Concert pitch: Hackney’s gig guide for July 2018

Laura Cannell

Laura Cannell

 

12 July: A$AP Twelvyy @ Archspace
339-340 Acton Mews, E8 4EA

There’s been something of an East Coast bias to our recent hip-hop previews – hot on the heels of the excellent Wiki’s trip from Manhattan to Hackney’s OSLO, A$AP Twelvyy is headed over for a sweaty summer bop at Archspace. (Twelvyy takes his name from his 212 area code, which is as NYC as bagels, bad tempers and big yellow taxis.) While the beats stay dark and minimal in the New York tradition, Twelvyy’s debut 12 bristles with confidence, with lines like “I’mma conquer what I vision, bet my time gon’ come” and songs celebrating “my last year being broke.” Coincidentally for a man who has designed clothes for New Era, he won’t be far from the New Era estate on stage at this show – Haggerston’s Archspace will host the A$AP Mob man. His recent, effervescent A$AP Ant collab ‘Fraternal Twins’ is well worth a blast before heading down.

 

13 July: Laura Cannell & André Bosman @ Cafe Oto
8-22 Ashwin Street, E8 3DL

Laura Cannell’s neo-classical music and ritualistic experimentalism has led her to carve out a unique performer’s relationship with her ancient, native UK. Her Modern Ritual evenings of music and folklore, featuring a rotating cast of characters including harpist Rhodri Davies, The Quietus’ Luke Turner and writer/foghorn expert Jennifer Lucy Allan (the latter two teach on our biannual Music Journalism Bootcamp course, doncha know) who’ve wandering minstrel-ed with Cannell from London’s LSO St Luke’s to Hebden Bridge Trades Club. Abandoning her trademark recorder for a violin, latterly the Norfolk-native has joined forces with fellow improvisor – and video game designer – André Bosman. Together they’ve made RECKONINGS, an album of howling double-violin. It’s launched here at Oto on the 13th, and released the same day.

 

14 July: Porridge Radio @ The Shacklewell Arms
71 Shacklewell Lane, E8 2EB

Porridge Radio

Porridge Radio

Slogging away in the Brighton DIY scene has given Porridge Radio a certain industriousness. In three years their Bandcamp page has racked up albums, EPs, splits, demo collections and singles brought to fruition from the mind of driving force Dana Margolin. They’re also all over Hackney recently – they’re playing at the forthcoming Visions Festival on 4 August, and supported another young, raw act, Sorry, at the Courtyard Theatre Hoxton just this week.

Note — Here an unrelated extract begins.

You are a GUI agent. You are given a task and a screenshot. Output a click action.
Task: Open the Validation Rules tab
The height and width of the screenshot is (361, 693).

Their music runs from the polished (the dog-tired ‘Eugh’; the ooh-oohing ‘Lemonade’) to the home-scrawled, like pretty much all of recent limited-edition tape Bad Breath – the recorder and tinpot drum-machine ‘bread’ is a perfect example of how to condense lo-fi sounds into an affecting whole, much like Daniel Johnston, a clear influence.

 

19 July: Peaness @ Paper Dress Vintage
352a Mare Street, E8 1HR

Paper Dress Vintage have good reasons for increased confidence recently – their weekend opening hours have just been lengthened by an approved license application, and bands like Fat White Family, The Wytches and Public Service Broadcasting have all seen heightened fame following their shows at the vintage clothes shop-cum-venue. So there’s some synergy in inviting a band confident enough to run with the name Peaness down for a show. The cheeky Chester indie-poppers will impress fans of Pulp (at their most shiny), that dog. and Ash, and in this most Labour of boroughs, George Osbourne kiss-off ‘Oh George’ will surely get a good reception.

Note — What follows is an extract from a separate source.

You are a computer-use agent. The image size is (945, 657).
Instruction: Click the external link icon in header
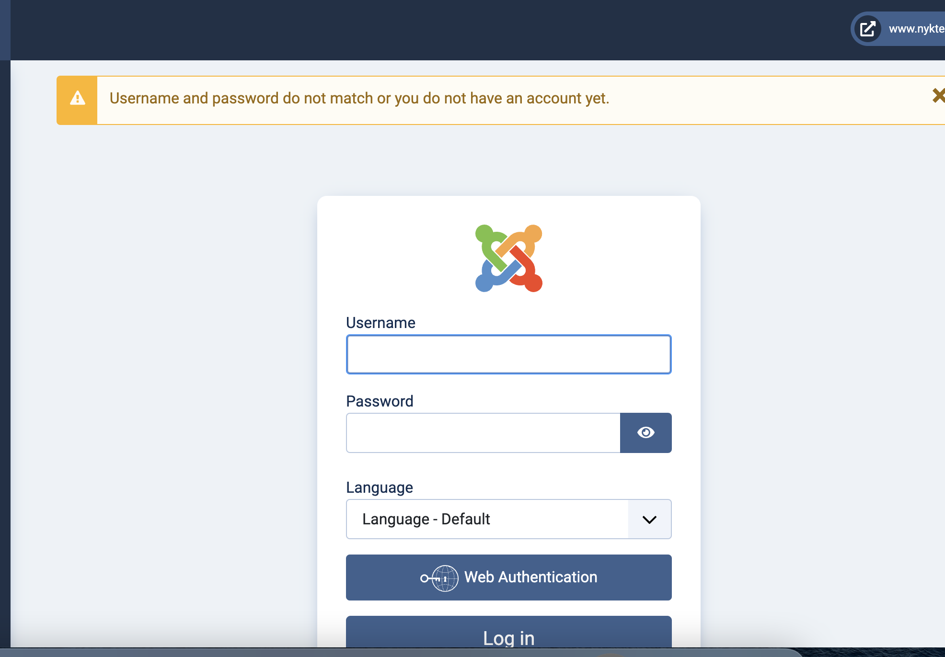click(x=867, y=29)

Peaness. Photograph: Twin Moon

Peaness. Photograph: Twin Moon

 

29 July: Alex Zhang Hungtai (ex Dirty Beaches) @ MOTH Club
Old Trades Hall, Valette Street, E9 6NU

It’s been three-and-a-half years since Alex Zhang Hungtai retired his project Dirty Beaches in search of musical pastures new. In the meantime, the Canadian seems to have developed a sax addiction, replacing the fuzzy frequencies and depressive doo-wop he put out under his old moniker. Post-DB endeavour Last Lizard relied on the brass to trace out noir-ish slow-jazz runs, the sound of a detective sparking up a tab. Moreover, his brand new release (the first under his given name) sees him take the sax recordings from the Last Lizard era and plump them up with sonorous reverb, digital overdrive and time shifting techniques – lending his new material the titular Divine Weight.